Abstract

Purpose To analyze the efficacy of a standardized paired arcuate incision and augmentation suture technique in the treatment of various levels of post-penetrating keratoplasty (PKP) astigmatism. Setting Lions Eye Institute, Royal Perth Hospital, Perth, Australia, and University of Dundee Department of Ophthalmology, Dundee, United Kingdom. Methods A standardized paired arcuate incision and paired augmentation suture technique was used to treat 34 eyes with post-PKP astigmatism ranging from −3.50 to −20.00 diopters (D) at the spectacle plane. The technique consisted of paired arcuate incisions of 3 clock hours, 480 μm deep in the graft–host junction, and 2 pairs of augmentation 10-0 nylon sutures. Results The mean preoperative cylinder was −9.14 D ± 4.38 (SD) and the mean postoperative cylinder, −3.59 ± 1.92 D at the corneal plane after a mean follow-up of 50 ± 43 weeks.

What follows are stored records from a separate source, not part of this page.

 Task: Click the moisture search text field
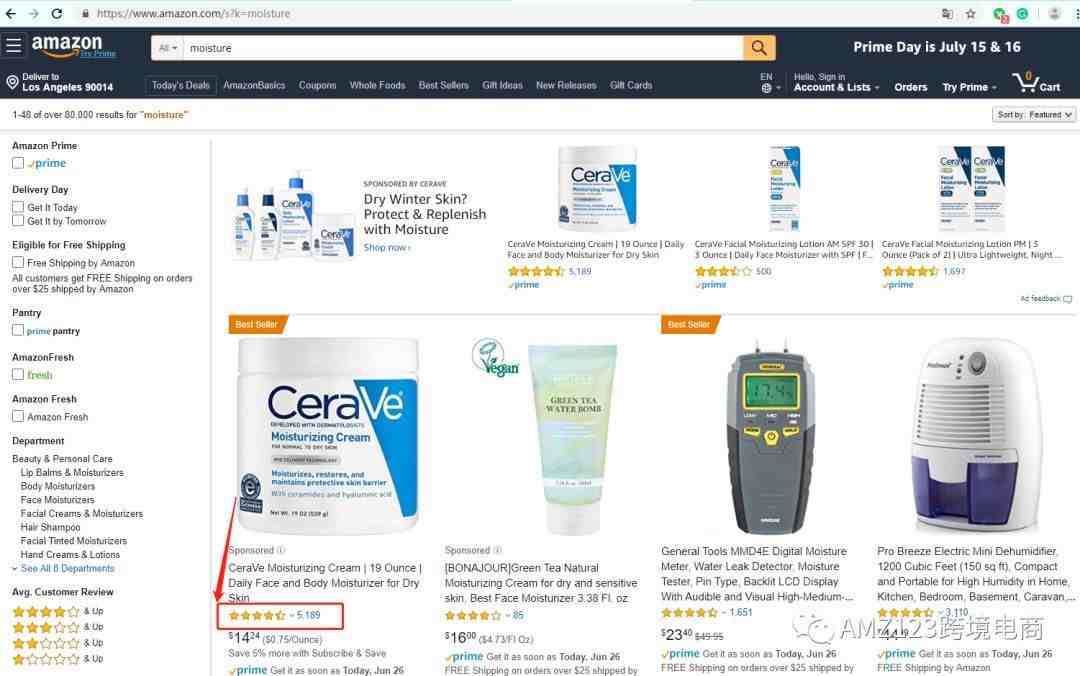(463, 48)
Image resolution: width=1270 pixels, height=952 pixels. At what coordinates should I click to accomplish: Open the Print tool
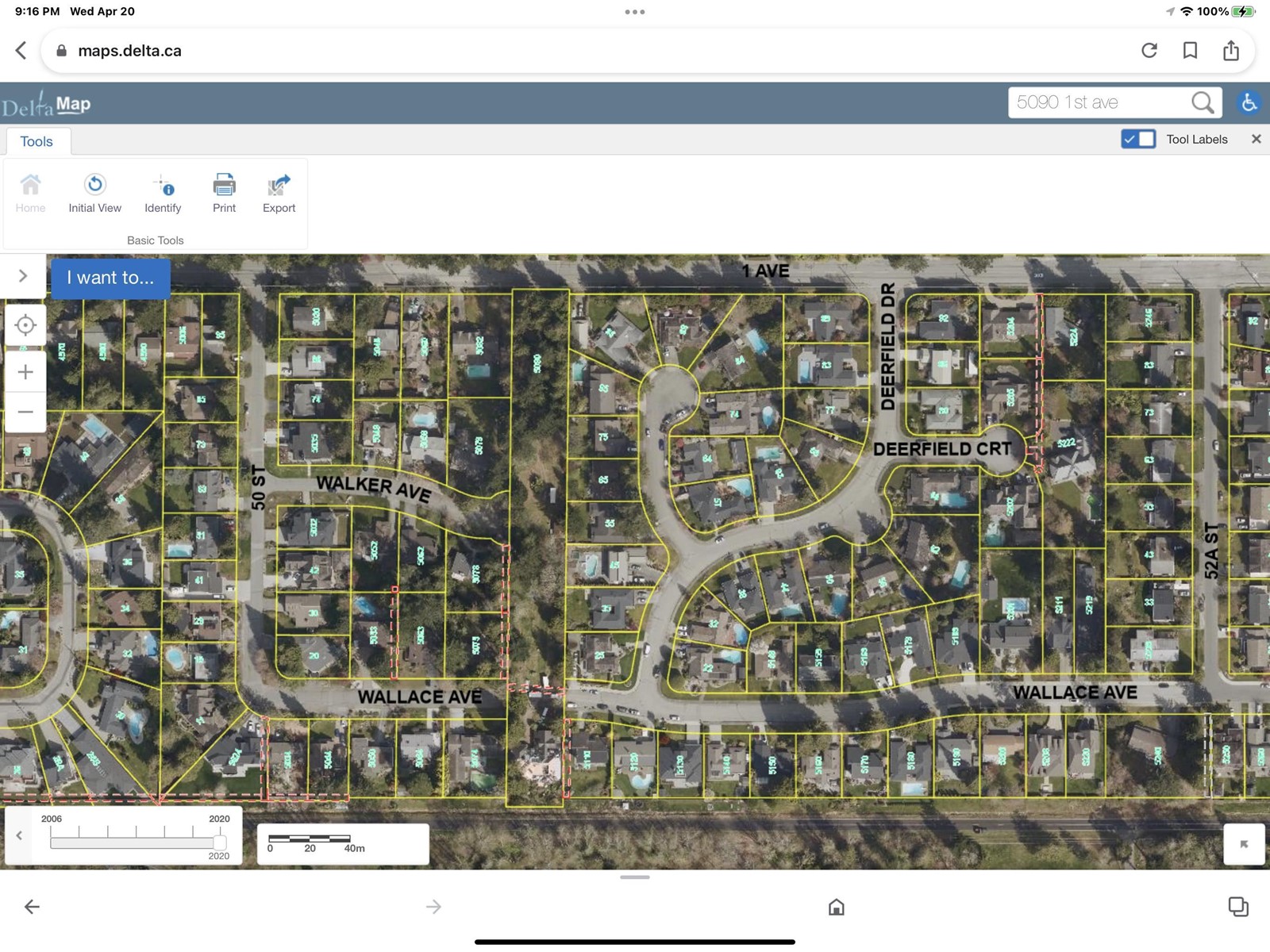(x=224, y=186)
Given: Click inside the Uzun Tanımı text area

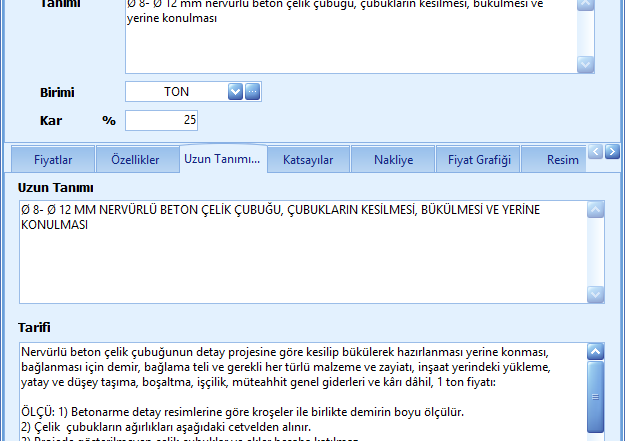Looking at the screenshot, I should click(300, 260).
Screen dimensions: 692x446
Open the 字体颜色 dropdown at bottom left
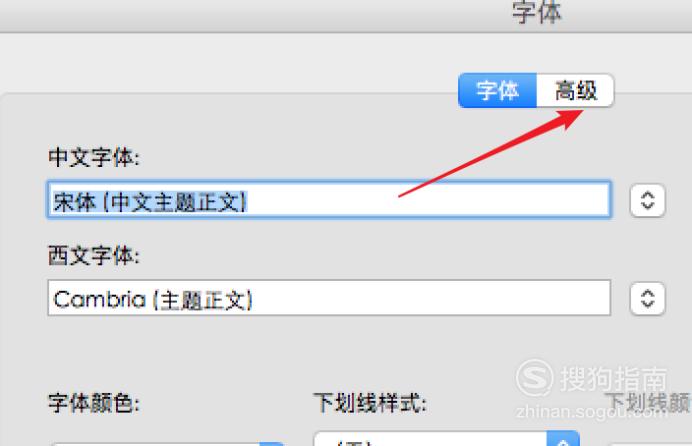[x=168, y=443]
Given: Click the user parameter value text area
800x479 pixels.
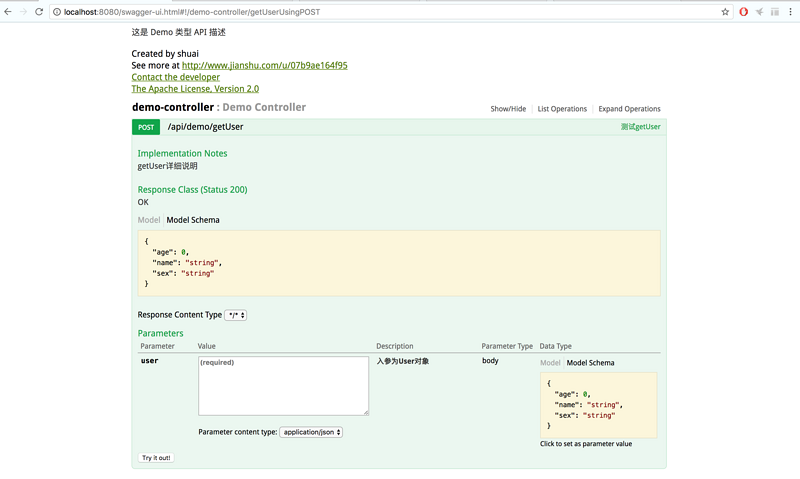Looking at the screenshot, I should pyautogui.click(x=283, y=385).
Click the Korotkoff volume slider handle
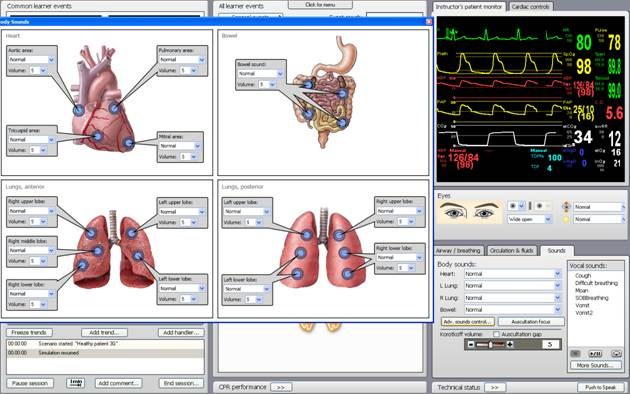Viewport: 630px width, 394px height. [x=490, y=344]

This represents an empirical reduction in mean cylinder of 5.55 D (60.7%). The Alpins correction index (surgically induced astigmatism [SIA] divided by target induced astigmatism) was calculated for each case, and the mean was 1.01 ± 0.34, with a median of 0.91. Approximately 53.1% of cases achieved a correction index between 0.80 and 1.20, and the correction index correlated poorly with the initial magnitude of cylinder. A direct numerical relationship between SIA and the initial magnitude of cylinder was observed, although a standard surgical procedure was used in all cases. Conclusion A simple standardized technique using paired arcuate incisions in the graft–host junction with paired augmentation sutures reduces the amount of cylinder in proportion to the magnitude of the preoperative cylinder and effectively reduces post-PKP astigmatism.